On An Overgrown Path recently highlighted a Milwaukee Journal article by music writer Tom Strini. Tom makes some interesting points in this article on the target demographic of classical music and the lack of cultural centrality of this music. Here is an excerpt from his column:

The survival of larger classical musical institutions, particularly orchestras, is in doubt across America. But there are some hopeful signs.

A semi-underground classical recording trade is taking shape on the Internet. Musicians are making discs and marketing them on their own mini-labels, and small, creative recording companies are finding ways to stay in business.

The aging of the population is a good thing for classical music. People might well start looking for more substance as they hit 50.

In a related development, the revival of the American city is bringing the most likely audience – mature empty nesters with money to spend – back into the central cities, the natural home of high culture. Art museums, theater companies, opera houses and symphony halls appear to be main drivers of the urban revival.

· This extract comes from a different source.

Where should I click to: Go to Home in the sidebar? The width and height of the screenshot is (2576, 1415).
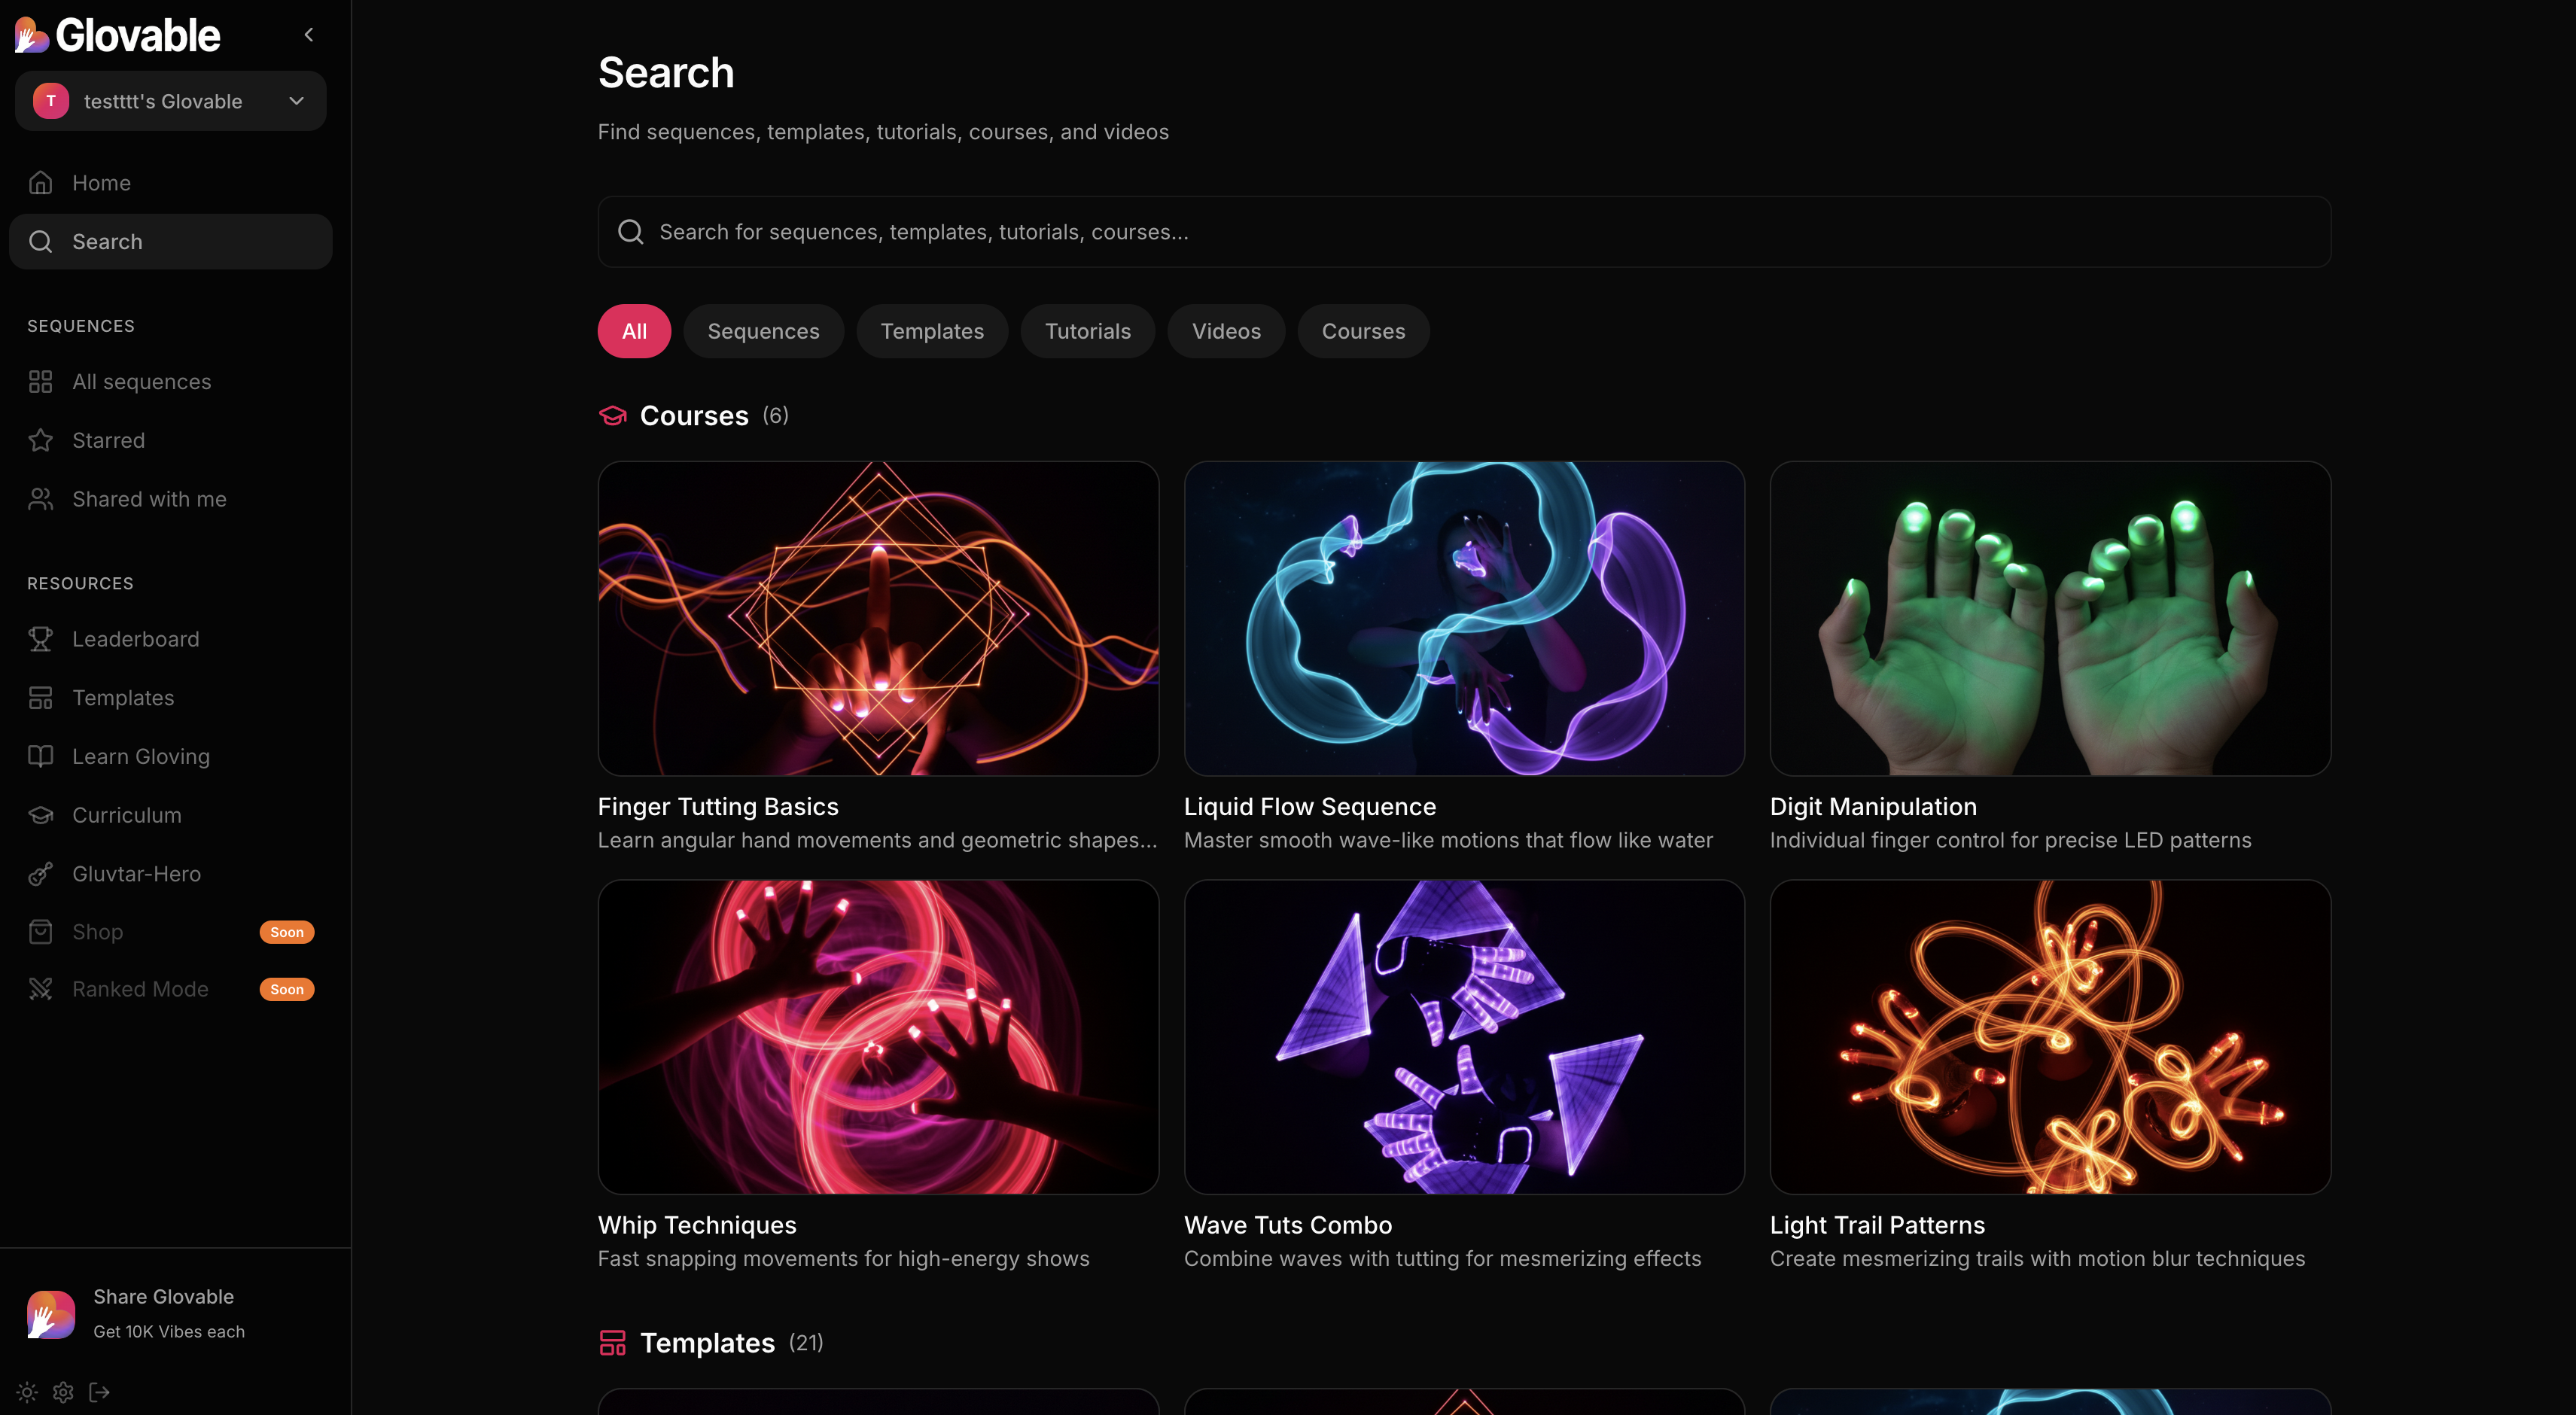[x=101, y=183]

Some classical music institutions are getting better at marketing, and the level of musical performance is much higher than it was 40 years ago. If you can get them to come, they’ll probably like it.

The economic elite of our cities have proved unexpectedly tenacious and generous about saving classical music, and musicians and managements have turned out to be more resilient and resourceful than we might have expected. Several orchestras have folded, but as often as not leaner, smarter institutions have risen from their ashes.

But will classical music regain the standing it had in society in the first half of the 20th century?

No.

Classical music and new music rising from that tradition will remain marginal. We can take comfort in the fact that almost every cultural commodity is marginal these days – marginality is a matter of degree.

Most of us are intensely interested in certain things and oblivious to many more things of intense interest to millions of our fellow citizens. We have sliced and diced ourselves – and been sliced and diced by media manipulators – into hermetically sealed demographic bits.

Once there were three TV networks and we all had them more or less in common. Now, cable and satellite offer hundreds of choices. The Internet expands and subdivides the spectrum vastly. Each channel and Web site has its target audience, and each slice of pie is thinner than it used to be. The result is that we all have less in common.

It’s not the size of the audience that counts anymore; it’s the target demographic and whether you hit the bulls-eye. Celebrities can pop out of the white noise and span multiple demos, but do so as often for freakishness as for accomplishment. Even I know who Paris Hilton is. I don’t care, but I do know.

John Adams, Andreas Delfs, Lorin Maazel et al. will never enjoy such notoriety, but maybe that’s not such a bad thing. Classical music must embrace its marginality and make a modest nest in a splintered marketplace.

Here’s the target demo: Thoughtful people with long attention spans and a little bit of money. It’s a small market, but surely sizable enough to keep the music playing in this country if the classical business is smart enough to draw them out and serve them well.

Read the rest of this excellent and thoughtful column here, and check out On An Overgrown Path’s comments here.

I agree with the thrust of Mr. Strini’s arguments. When classical music tries to become all things to all people, it is usually dumbed down, losing its core audience of loyalists (the type of people described at the end of the section I excerpted).

Does this mean that we should abandon all hope of winning people over to classical music? Of course not. There is however, a line between making things accessible and dumbing things down, and some organizations are better at it than others. A master music director can combine both successfully (the IRIS Chamber Orchestra’s Michael Stern is a great example), but too often directors go too far in one direction or another.